London-based contract research company hVIVO, along with Dutch colleagues, have gotten the Delta viruses through the first stage of their “life,” the Wall Street Journal’s Jenny Strasburg reported. There’s almost enough of the virus to begin testing it, with half a liter or more coming by the fall, hVIVO virologist and CSO Andrew Catchpole told Strasburg.

Roughly a third of the Delta viruses will be doled out for scientific testing, with the rest earmarked for human challenge trials, where healthy volunteers will be exposed to them to help us better understand the virus — and how well immunity to it is holding up.

What are human challenge trials? Human challenge trials are a well-established research method that has been used for hundreds of years.

As the name implies, volunteers in an HCT are purposefully exposed — “challenged” — by a pathogen in controlled conditions. By doing this, you can rapidly test the immune response, vaccines, and treatments without the need to wait for infections out in the wild. 

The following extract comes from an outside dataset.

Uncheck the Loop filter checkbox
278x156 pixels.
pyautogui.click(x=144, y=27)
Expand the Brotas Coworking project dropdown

Roughly a third of the Delta viruses will be doled out for scientific testing, with the rest earmarked for human challenge trials, where healthy volunteers will be exposed to them to help us better understand the virus.

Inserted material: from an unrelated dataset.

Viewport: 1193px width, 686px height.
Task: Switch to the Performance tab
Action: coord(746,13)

This can potentially cut months or years off the time needed to study, say, the efficacy of that season’s flu vaccine, or how well an anti-malaria drug works.

“They’re particularly useful when you’ve got a lot of potential products you want to test,” Catchpole previously told me.

It was a human challenge trial in 1900 that proved Cuban doctor Carlos Finlay’s theory that mosquitoes are the source of yellow fever. By being purposefully bitten by mosquitoes, the volunteers — under the direction of Major Walter Reed — became living, unequivocal proof of Finlay’s theory.

But one volunteer, Jesse W. Lazear, died. It’s the promise and peril of human challenge trials, in one Army-issued tent.

Normally, HCTs are done with young, healthy volunteers, and against diseases that have known cures — or at least really, really good treatments. This significantly lessens the chance of a volunteer becoming grievously ill or dying.

It’s also why COVID-19 human challenges have proven so controversial.

Human challenge trials can potentially accelerate research by months.

While proposals have been floated in numerous places, including in the U.S. and Europe, the U.K.’s two challenge trials, at Oxford University and Imperial College London, are currently the only ones with a green light.

The first experiments aimed to determine the minimum amount of virus that can cause an infection, as well as help us understand the risk of reinfection — knowledge which may be crucial to saving lives.

But those trials, which Strasburg reports have infected 40 individuals thus far, use the original strain of SARS-CoV-2.

We’re not too worried about that one at the moment, since it has all but disappeared in most countries.

Delta, delta, delta: “Delta has reduced the relevance of the first virus,” Garth Rapeport, a respiratory virus researcher who helped design the U.K.’s human challenge trials, told Strasburg. 

To perform human challenge trials for vaccines or treatments with a better bearing on our current situation, scientists need some Delta virus. Which, despite its ubiquity — over 25,000 people are being infected with it per day in the U.K. right now — has actually proven challenging.

“Delta has been more difficult,” Catchpole told Strasburg. “Not all clinical samples grow as readily in cell cultures.”

To perform human challenge trials for vaccines or treatments with a better bearing on our current situation, scientists need some Delta virus.

The virus needs to be painstakingly cultured, checked for other mutations and contamination, and purified to make sure that every sample is exactly the same.

Currently, the plan is for the Delta viruses to be moved to London within the next few weeks, where the process will be finished in a secure lab before trials begin near the end of the year.